On 2nd May 2021 around 7AM we found out that one of client website showing suspicious behaviour such as high number of server resource usage and high number of error log. Upon inspection we found out that the site has been hijacked through plugin vulneribility stated here: https://wpscan.com/vulnerability/c311feef-7041-4c21-9525-132b9bd32f89
Through it we able to confirmed that a new admin account has been created. Thankfully the websites only being used by customer just for products landing page. Thus there are no customer details nor information leaked by this intrusion incident.
The cause of this issues is because the customer used the unlicensed product, not null, but probably from gpl seller which means user will not get update notification unless they licensed this products. Its really risky to use such products in production environment in anyway.
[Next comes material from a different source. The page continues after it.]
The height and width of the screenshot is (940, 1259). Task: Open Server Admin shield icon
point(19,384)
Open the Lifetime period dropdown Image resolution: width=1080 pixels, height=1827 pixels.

Back to the topic, below is the admin user that has been created by the intruders;
We take immediate action by suspended and delete the admin access, update the plugin to version 4.1.11 (the vulnerability was fixed at v 4.1.7).
Then we we do inspection via wp cerber to detect additional intrusion and core wordpress file modification. The result is as predicted, it seems the “index.php” of the wordpress core files has been modified and injected with malicious ads redirect code and some SEO script.
This behaviour has became a trend among hackers where they help to improve the website SEO in order to increase the number of visitors so that they can generate more income from the malicious redirect injected code. This we will discuss it here.
After do the full inspection, we has identified the threat behavior, we do again the scan against the remaining site within the same server with the client use to look for possibilities for another website being infected, and we found another one has been intruding the same way as the first detected website.
As the client website first sign of intrusion is on 16 April and the site doesn’t store any order data, we chose to rollback through our daily backup and reupdate every plugin again.
Conclusion
For us, the best way in cyber security is prevention. But as the client using the plugin that got from GPL seller and the author of the plugin also does not display update notification, causes the clients and us to missed the critical update. As such to licensed the products is less price to pay than having website and company reputation lost because of the malware issues.
The best way to recover from this is by having a daily backup for sites that has stored customer information, Weekly or Monthly backup for static products pages that doesn’t use or store any customer data on the website.